In July last year I wrote that we now have our fourteenth housing minister since 1997 and concluded that none had got the job done.  I was hoping that Gavin Barwell would be different and I have to say he did make some progress, albeit small.

With the calling of a general election for June, the chances of a fifteenth housing minister is increased.  Mr Barwell is defending a majority of 165 votes and the seat is 47th on Labour’s target list.

Far be for me to make a prediction regarding the overall election results, or the result in his Croydon Central constituency, but whatever the result, Mr. Barwell is unlikely to be the housing minister in seven weeks time. He will either lose his seat, be moved to another job if his party forms the next government, or he will be in opposition.

Discuss.

Actually please don’t!

All I will say is that housing is the issue that impacts more profoundly on the lives of so many people and I hope it takes centre stage in the election. Unless the housing crisis is tackled soon, it will remain with us for generations, long after the changes in our trading arrangements with Europe have been forgotten!

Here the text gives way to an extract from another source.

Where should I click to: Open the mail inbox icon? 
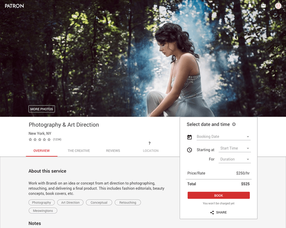pyautogui.click(x=263, y=6)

You might wish to discuss that!

What I want to see in the parties’ manifestos

The political parties are yet to publish their manifestos for the June general election. I have three simple requests to all parties for policies to be included in those manifestos:

  1. Make a commitment to building council houses, in massive numbers, as an investment for current and future generations. Abolish the Right to Buy so that these homes remain in public ownership in order that they continue, in perpetuity, to meet housing need, and not investment opportunities.
  2. Make an unequivocal commitment to end rough sleeping by the end of the 2017-2022 parliament. In a country as wealthy as the United Kingdom, it is an outrage that people are living on the streets, and their presence should shame those in a position to end rough sleeping.
  3. Put an end to benefit cuts. More than half of all voters think that benefit cuts have gone too far, according to an Ipsos Mori poll published on Thursday. Denying 18 to 21 year olds the right to claim benefit support to help towards their rents will drive young people into homelessness, into crime, and into sex work. What politician wants that as part of their legacy?

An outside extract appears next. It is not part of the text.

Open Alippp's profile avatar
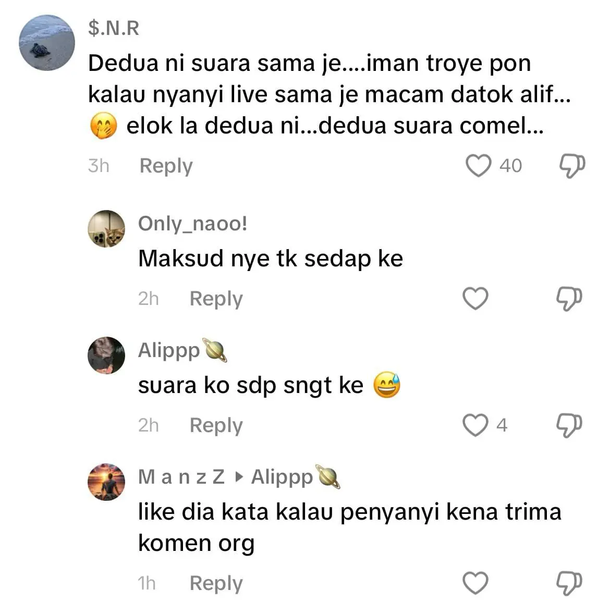Image resolution: width=610 pixels, height=615 pixels. click(x=106, y=355)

Private rented housing is “out of reach” for under 35s, says the Chartered Institute of Housing

The Chartered Institute of Housing (CIH) recently carried out research into the gap between rents in the private rented sector and what Local Housing Allowance (LHA) will pay.

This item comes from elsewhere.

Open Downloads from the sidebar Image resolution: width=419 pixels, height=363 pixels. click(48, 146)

LHA is based on the 30th centile of the range rents charged in the private rented sector. Except it isn’t. That was how it was supposed to be (having previously been reduced from there 50th centile). In fact, the level of payment has been frozen for three years and will be frozen until 2019/20. LHA no longer reflects in any way the reality of rents in a locality.

In Brighton and Hove the rates are £82.66 for a room in a shared house, £153.02 for a one bed flat, £192.48 for a two bed property. The average one bed flat in Brighton and Hove is now £971 per month compared to LHA of £612.08 for the same period.

In Eastbourne the rates are £67.00, £116.53 and £151.50, and in Hastings £69.77, £92.06 and £120.29. (There are higher rates for 3 and 4 properties).

It is worse for you if you are under 35 where you are restricted to claiming LHA for just a room in a shared house.

And if you think it is bad for under 35s, it is EVEN worse for those under 21 for whom the rate is zero (unless you are ‘lucky’ enough to qualify for one of several exemptions – merely being a rough sleeper is not enough).

So what has the CIH found? It has found that the gap between LHA and rents has widened to the point where private rented housing is “out of reach” for under 35s.

A couple of weeks ago I wrote how the senior civil servant responsible for housing policy at the Department for Work and Pensions, Darrell Smith, said that the government is now going to use LHA rates to set new, lower rents for specialist supported housing. Why? Because it is such a good barometer for the market? No. He said: “The one advantage of (LHA rates) is that they are already there, so it doesn’t cost the government anything to set it up. I know”, he continued, “that isn’t a great answer but that’s all I have got”.